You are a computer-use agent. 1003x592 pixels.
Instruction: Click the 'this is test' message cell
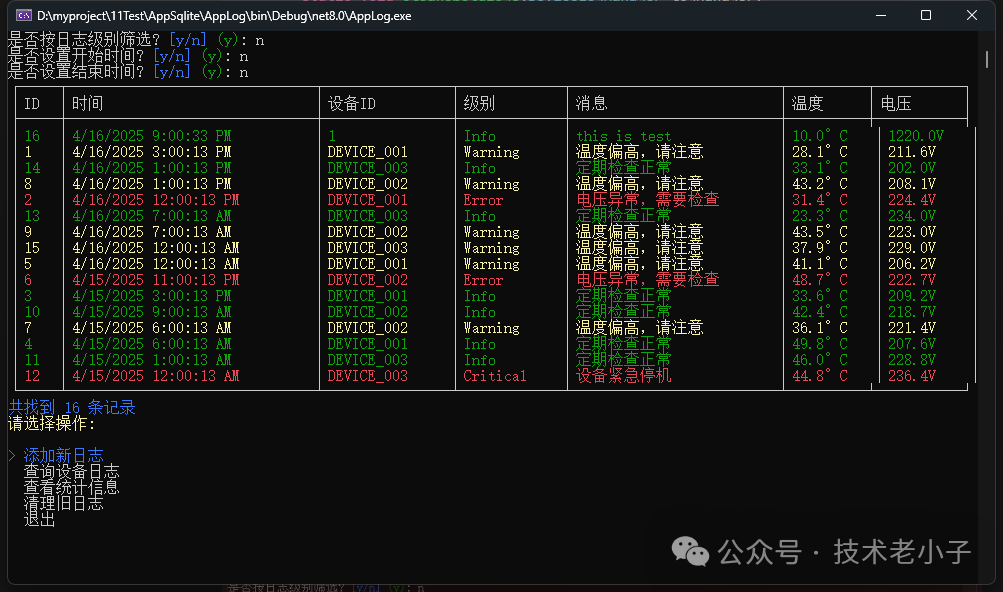[x=623, y=136]
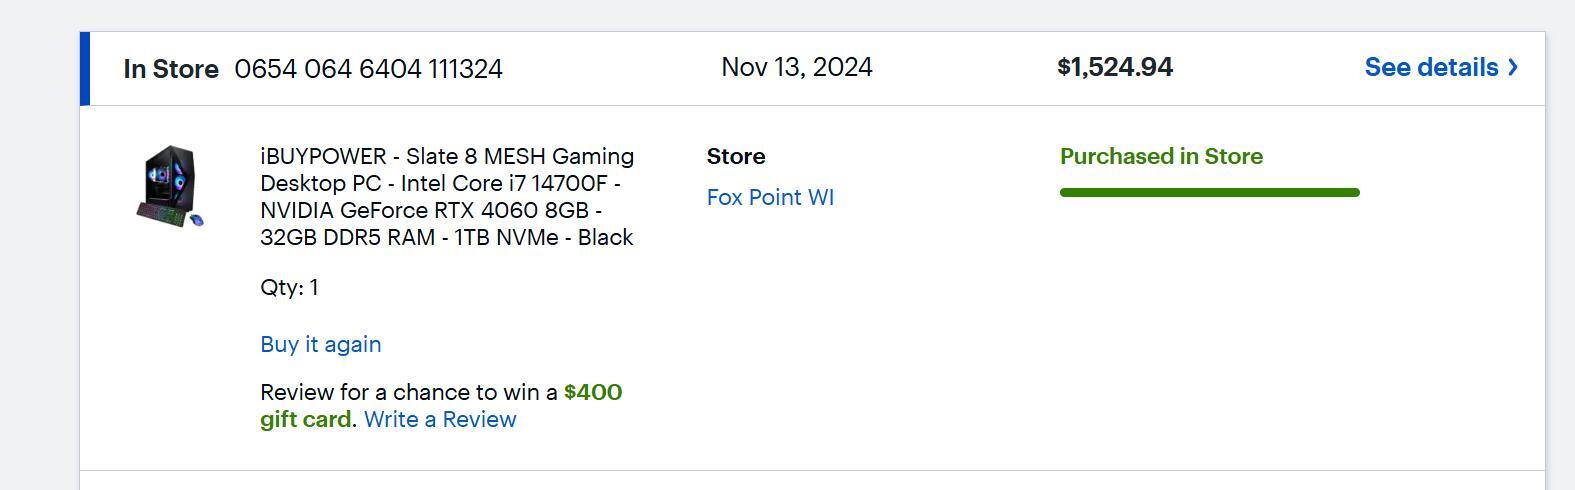Click the 'NVIDIA GeForce RTX 4060 8GB' title line
The height and width of the screenshot is (490, 1575).
tap(430, 210)
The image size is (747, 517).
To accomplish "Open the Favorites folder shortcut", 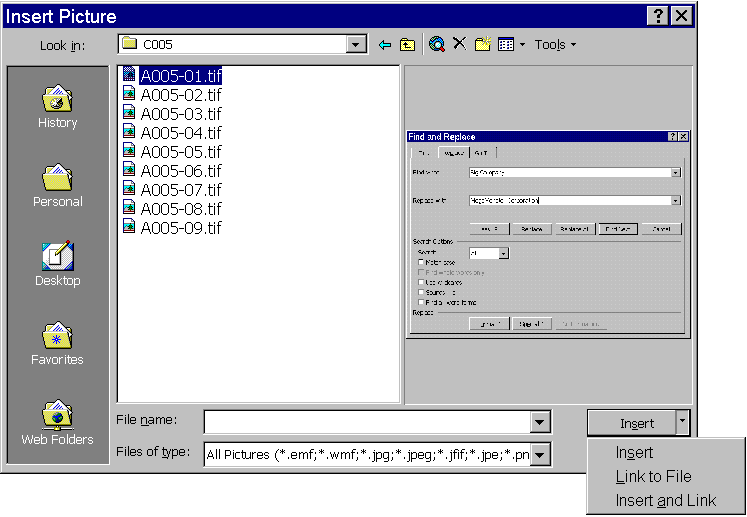I will coord(57,344).
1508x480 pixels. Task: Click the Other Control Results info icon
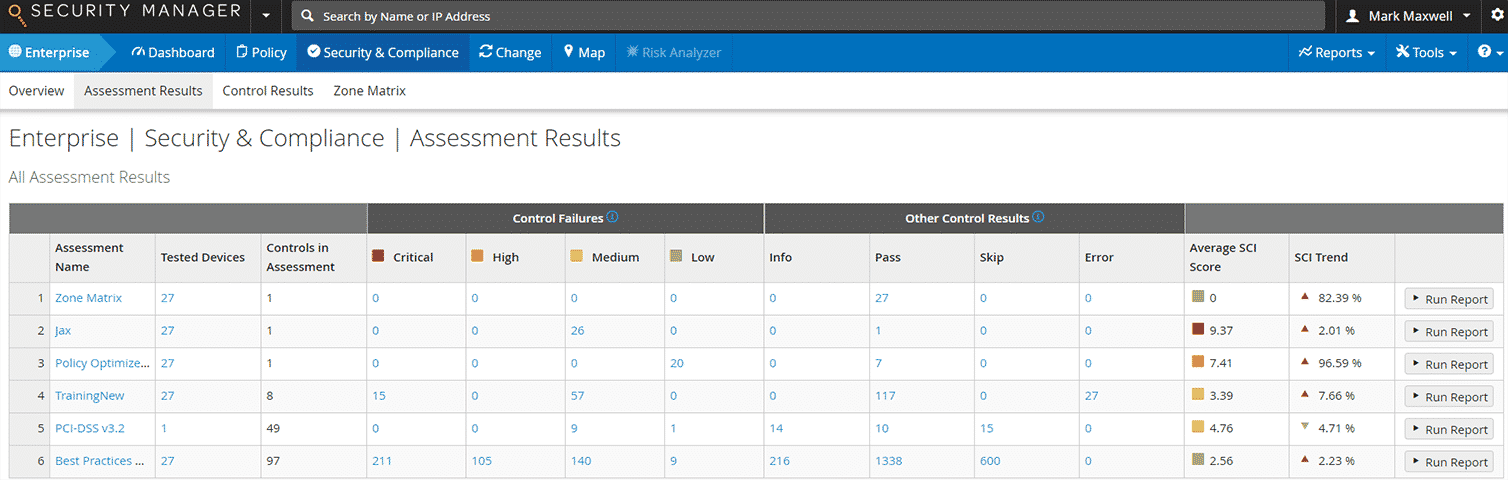coord(1038,217)
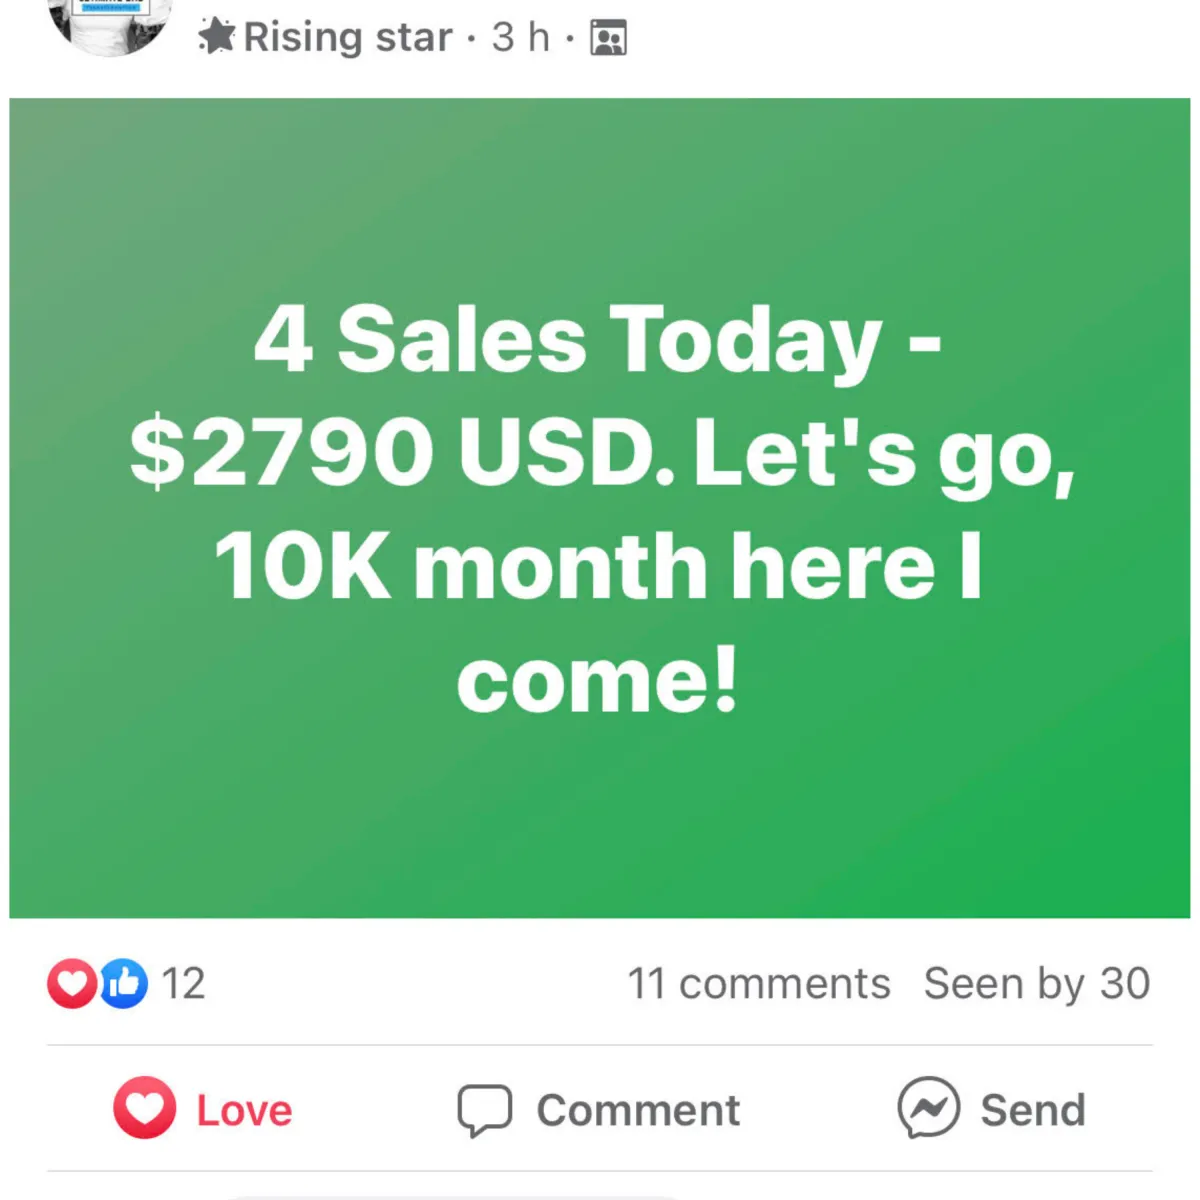Screen dimensions: 1200x1200
Task: Click the group members audience icon
Action: click(x=608, y=37)
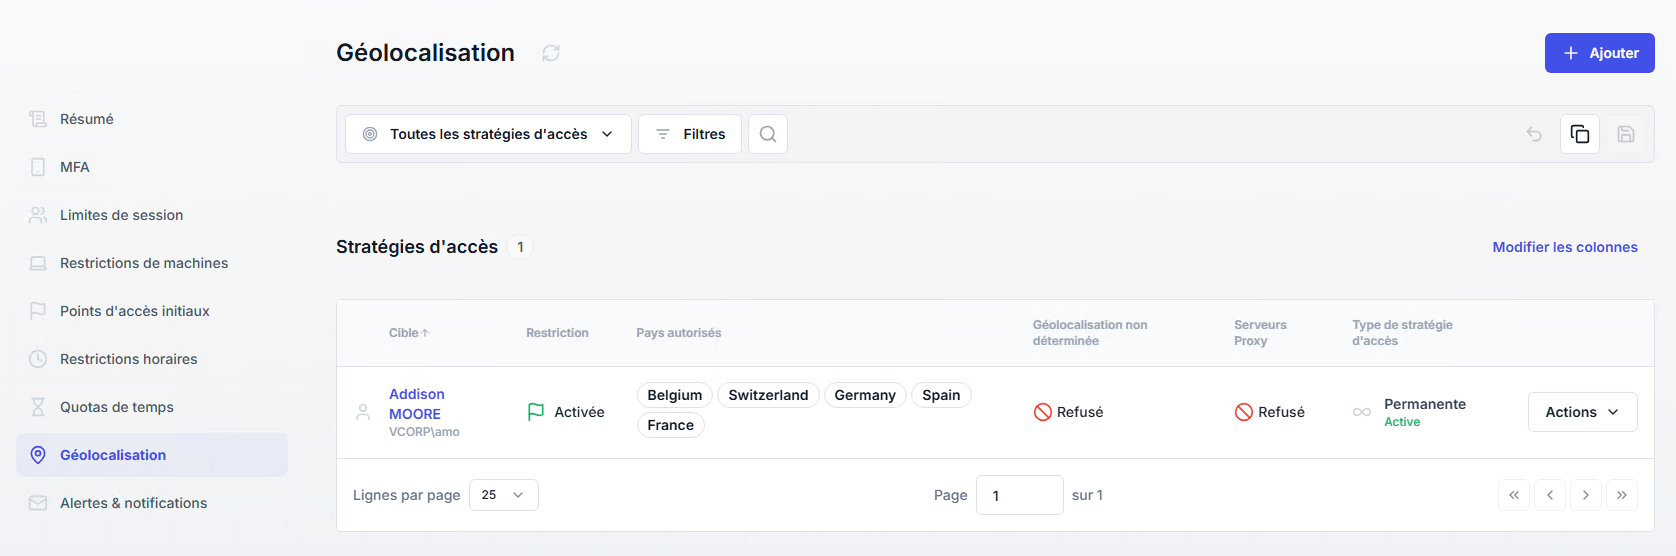The width and height of the screenshot is (1676, 556).
Task: Go to last page double-chevron
Action: click(x=1622, y=495)
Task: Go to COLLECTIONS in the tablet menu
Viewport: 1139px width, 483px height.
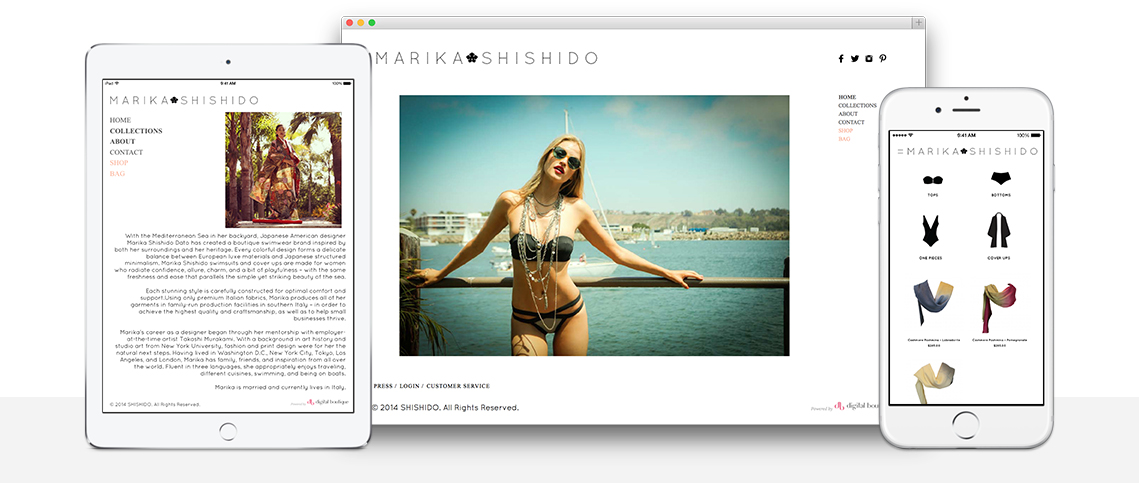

━━━━━━━━

* _Activity_:
Set out nothing but the lines from the line with "Task: Go to COLLECTIONS in the tablet menu" through the end of the material, reproduced exactly, both ends included, pictures omitted.

* _Solution for this problem_:
Task: Go to COLLECTIONS in the tablet menu
Viewport: 1139px width, 483px height.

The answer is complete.